§ **Text block**:
Inter-process communication (pipes, shared memory) in Operating Systems - Time & Space Complexity
When processes talk to each other using pipes or shared memory, the time it takes depends on how much data they exchange.
We want to understand how the time grows as the amount of data increases.
Analyze the time complexity of the following code snippet.
int fd[2];
pipe(fd); // create pipe
char buffer[SIZE];
for (int i = 0; i < SIZE; i++) {
buffer[i] = 'a';
}
write(fd[1], buffer, SIZE); // write data to pipe
read(fd[0], buffer, SIZE); // read data from pipe
This code creates a pipe, fills a buffer, then writes and reads data through the pipe.
Identify the loops, recursion, array traversals that repeat.
- Primary operation: Loop filling the buffer and the write/read calls that transfer data.
- How many times: The loop runs SIZE times; write and read handle SIZE bytes.
As the buffer size grows, the time to fill, write, and read grows proportionally.

§ **Work instructions**: Resume the piece on the time complexity of pipe-based inter-process communication, starting right after its last sentence.

§ **Given information**:
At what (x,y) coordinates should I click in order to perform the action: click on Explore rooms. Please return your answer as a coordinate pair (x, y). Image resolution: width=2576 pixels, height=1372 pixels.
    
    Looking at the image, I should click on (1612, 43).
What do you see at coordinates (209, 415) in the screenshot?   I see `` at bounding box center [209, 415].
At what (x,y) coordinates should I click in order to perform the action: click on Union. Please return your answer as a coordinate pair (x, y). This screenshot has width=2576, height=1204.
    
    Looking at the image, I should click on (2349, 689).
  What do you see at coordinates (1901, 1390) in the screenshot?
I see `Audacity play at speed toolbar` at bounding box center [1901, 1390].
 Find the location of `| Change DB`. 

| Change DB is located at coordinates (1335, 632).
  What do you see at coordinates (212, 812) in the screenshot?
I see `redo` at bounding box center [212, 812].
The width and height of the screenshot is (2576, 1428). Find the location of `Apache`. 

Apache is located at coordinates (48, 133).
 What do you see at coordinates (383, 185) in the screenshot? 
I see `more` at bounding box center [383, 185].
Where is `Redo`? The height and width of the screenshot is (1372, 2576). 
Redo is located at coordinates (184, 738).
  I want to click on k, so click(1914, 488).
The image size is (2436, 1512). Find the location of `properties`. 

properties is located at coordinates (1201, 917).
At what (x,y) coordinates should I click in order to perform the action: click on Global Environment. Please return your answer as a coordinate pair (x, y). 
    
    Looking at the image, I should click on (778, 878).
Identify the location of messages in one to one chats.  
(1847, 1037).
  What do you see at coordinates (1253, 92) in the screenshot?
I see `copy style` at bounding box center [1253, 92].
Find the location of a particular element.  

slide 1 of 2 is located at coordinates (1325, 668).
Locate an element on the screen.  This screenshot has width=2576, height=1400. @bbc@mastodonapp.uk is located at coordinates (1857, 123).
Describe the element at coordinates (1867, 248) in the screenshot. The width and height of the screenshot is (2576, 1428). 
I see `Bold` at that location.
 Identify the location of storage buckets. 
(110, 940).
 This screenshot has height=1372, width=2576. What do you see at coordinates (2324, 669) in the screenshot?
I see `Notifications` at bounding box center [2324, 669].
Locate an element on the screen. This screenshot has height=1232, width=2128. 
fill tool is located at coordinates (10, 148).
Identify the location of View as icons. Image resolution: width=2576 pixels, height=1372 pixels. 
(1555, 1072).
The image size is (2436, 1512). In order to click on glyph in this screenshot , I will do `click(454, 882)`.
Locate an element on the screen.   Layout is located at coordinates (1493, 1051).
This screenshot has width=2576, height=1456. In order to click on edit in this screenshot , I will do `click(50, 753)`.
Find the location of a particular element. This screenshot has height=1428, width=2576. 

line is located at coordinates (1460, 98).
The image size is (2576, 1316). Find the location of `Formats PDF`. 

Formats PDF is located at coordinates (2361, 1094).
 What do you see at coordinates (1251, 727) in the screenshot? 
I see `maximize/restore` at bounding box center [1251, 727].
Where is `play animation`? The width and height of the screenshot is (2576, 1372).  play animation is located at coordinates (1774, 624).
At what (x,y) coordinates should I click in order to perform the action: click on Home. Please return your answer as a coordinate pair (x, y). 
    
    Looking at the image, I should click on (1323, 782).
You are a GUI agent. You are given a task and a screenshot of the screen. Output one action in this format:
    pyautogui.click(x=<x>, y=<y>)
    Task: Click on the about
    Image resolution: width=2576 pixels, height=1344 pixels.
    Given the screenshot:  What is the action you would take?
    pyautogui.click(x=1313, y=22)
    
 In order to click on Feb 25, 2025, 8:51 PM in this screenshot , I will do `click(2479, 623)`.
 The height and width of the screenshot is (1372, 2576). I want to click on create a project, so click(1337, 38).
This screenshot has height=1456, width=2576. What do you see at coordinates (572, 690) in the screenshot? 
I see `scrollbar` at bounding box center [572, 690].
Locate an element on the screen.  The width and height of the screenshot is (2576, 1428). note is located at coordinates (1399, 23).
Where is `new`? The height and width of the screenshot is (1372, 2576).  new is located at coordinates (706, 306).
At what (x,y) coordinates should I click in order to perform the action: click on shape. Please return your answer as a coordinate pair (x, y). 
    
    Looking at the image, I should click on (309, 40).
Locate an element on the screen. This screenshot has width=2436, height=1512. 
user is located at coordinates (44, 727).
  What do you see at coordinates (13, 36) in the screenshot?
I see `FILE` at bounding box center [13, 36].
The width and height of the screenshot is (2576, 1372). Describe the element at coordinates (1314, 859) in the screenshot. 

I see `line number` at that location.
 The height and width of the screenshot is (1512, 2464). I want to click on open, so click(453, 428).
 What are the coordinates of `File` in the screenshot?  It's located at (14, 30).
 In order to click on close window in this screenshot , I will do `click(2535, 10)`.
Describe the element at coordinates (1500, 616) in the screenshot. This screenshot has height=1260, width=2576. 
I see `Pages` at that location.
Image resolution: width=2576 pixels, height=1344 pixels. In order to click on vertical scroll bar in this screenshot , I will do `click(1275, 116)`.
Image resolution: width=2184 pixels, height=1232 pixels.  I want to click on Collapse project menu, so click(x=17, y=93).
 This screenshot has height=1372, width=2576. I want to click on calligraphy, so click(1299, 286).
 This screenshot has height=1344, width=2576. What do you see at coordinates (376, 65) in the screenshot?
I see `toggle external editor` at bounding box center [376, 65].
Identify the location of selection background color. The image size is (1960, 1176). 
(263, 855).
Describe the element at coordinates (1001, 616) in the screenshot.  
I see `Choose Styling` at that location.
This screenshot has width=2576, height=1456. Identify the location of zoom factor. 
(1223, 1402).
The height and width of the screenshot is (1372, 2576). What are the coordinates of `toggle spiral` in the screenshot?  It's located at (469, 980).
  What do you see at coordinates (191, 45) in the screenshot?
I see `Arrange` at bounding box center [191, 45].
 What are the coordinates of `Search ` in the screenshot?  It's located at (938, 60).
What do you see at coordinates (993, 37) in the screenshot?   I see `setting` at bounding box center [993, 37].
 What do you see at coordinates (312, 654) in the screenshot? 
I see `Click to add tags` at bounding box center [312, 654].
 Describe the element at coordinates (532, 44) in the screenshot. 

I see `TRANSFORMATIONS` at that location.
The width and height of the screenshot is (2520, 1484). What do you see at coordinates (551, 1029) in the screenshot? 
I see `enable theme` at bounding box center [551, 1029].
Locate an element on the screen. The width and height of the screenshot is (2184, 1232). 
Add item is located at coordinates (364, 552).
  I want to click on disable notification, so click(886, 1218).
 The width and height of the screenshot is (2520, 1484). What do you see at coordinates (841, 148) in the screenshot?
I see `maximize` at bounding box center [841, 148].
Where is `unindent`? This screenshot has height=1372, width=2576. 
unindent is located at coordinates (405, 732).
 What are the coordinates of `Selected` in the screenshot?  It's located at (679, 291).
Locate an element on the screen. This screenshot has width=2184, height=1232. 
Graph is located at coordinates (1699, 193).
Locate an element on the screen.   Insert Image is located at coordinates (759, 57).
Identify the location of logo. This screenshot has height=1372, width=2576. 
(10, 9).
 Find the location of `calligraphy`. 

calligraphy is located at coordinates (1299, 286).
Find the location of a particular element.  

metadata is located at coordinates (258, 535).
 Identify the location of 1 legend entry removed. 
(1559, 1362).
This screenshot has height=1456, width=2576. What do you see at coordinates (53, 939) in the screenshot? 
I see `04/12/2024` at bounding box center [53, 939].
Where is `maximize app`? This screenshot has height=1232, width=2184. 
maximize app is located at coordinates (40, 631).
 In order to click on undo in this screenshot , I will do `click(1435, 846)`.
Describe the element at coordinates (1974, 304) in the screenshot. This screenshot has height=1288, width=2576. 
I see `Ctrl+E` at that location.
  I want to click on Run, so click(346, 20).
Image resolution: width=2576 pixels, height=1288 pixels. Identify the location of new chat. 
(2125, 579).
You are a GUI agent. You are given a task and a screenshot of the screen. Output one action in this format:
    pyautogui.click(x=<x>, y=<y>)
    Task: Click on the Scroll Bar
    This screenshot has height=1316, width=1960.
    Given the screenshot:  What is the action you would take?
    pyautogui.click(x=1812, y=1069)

§ **Your response**:
| Input Size (SIZE) | Approx. Operations |
|---|---|
| 10 | About 10 steps to fill + 10 to write + 10 to read = 30 steps |
| 100 | About 100 + 100 + 100 = 300 steps |
| 1000 | About 1000 + 1000 + 1000 = 3000 steps |
Pattern observation: The total work grows directly with the size of data; doubling data roughly doubles the time.
Time Complexity: O(n)
This means the time to communicate grows in a straight line with the amount of data sent.
[X] Wrong: "Sending data through a pipe or shared memory always takes constant time regardless of size."
[OK] Correct: Actually, the time depends on how much data is sent; bigger data means more time to copy and transfer.
Understanding how communication time grows helps you design efficient programs and explain system behavior clearly.
"What if we used multiple smaller writes instead of one big write? How would the time complexity change?"